_EXERCISE OBJECTIVE_
Each line that holds the string "computer" counts once. Say how many such lines the entries have, giving the number only.

_INPUT DATA_

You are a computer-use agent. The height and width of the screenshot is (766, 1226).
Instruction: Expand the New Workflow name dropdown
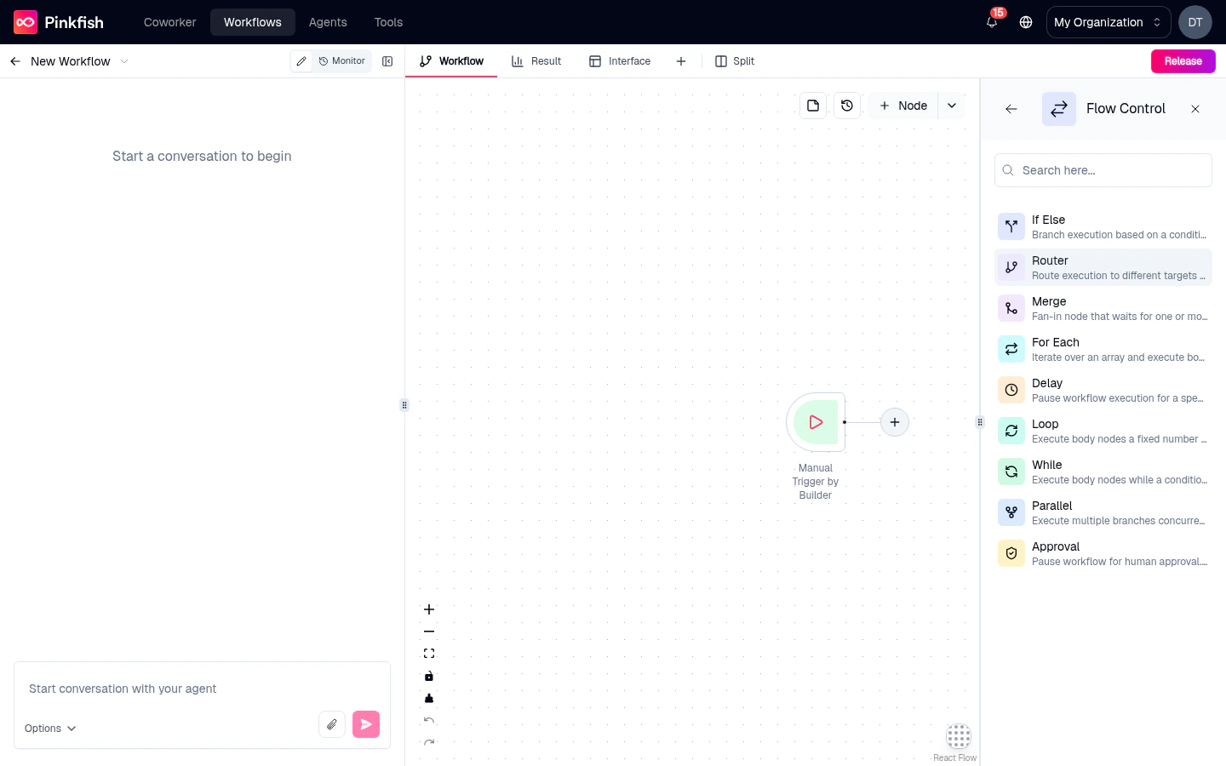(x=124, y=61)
* * *
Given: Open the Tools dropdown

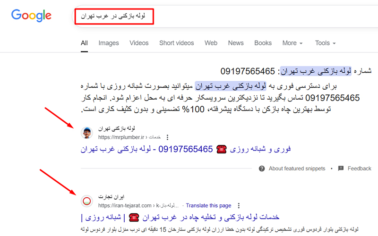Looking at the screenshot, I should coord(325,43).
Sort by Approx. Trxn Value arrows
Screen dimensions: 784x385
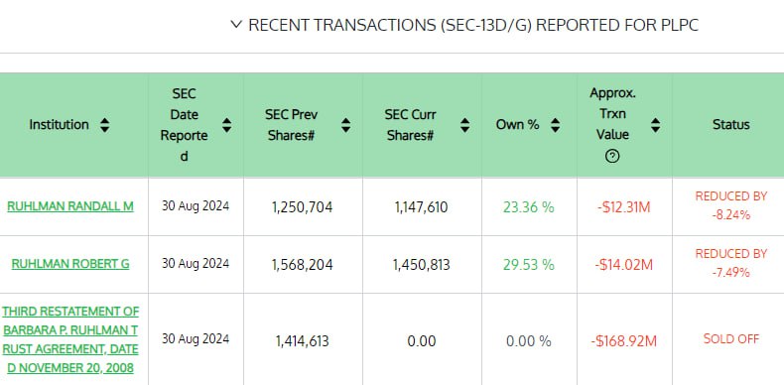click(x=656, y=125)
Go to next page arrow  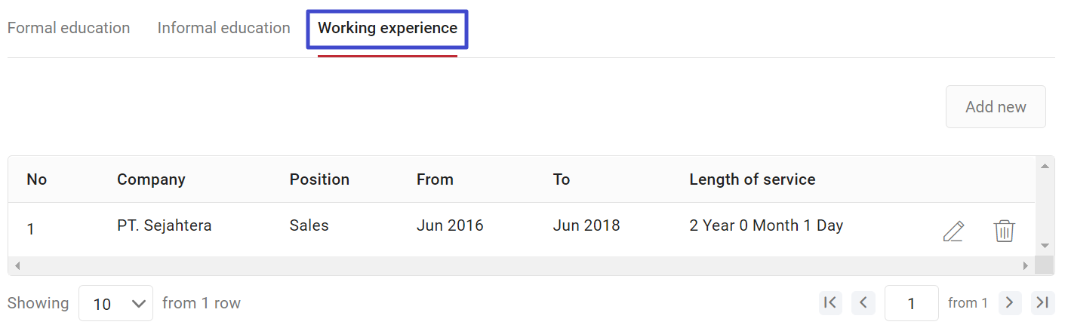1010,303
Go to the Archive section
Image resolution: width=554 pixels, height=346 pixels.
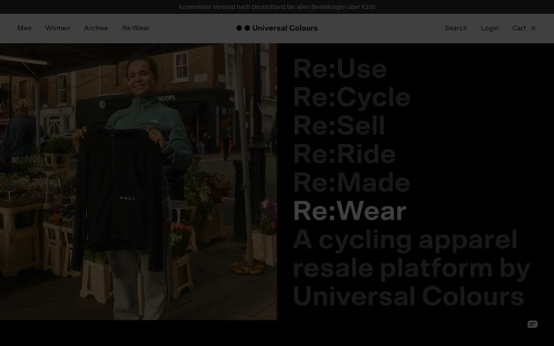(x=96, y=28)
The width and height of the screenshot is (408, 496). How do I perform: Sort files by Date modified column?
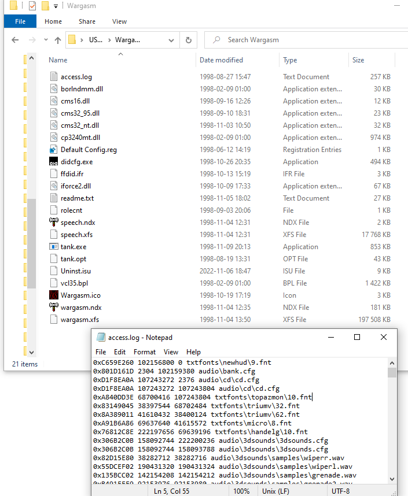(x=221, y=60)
==
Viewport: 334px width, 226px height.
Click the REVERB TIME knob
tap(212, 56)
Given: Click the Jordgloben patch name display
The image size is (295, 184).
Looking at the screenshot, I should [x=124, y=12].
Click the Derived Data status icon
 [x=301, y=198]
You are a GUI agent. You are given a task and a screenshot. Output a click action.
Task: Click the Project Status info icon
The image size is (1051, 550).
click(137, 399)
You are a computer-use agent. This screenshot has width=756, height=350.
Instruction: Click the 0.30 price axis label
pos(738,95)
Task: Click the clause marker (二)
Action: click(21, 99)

_SOLUTION FOR THIS EXERCISE_
2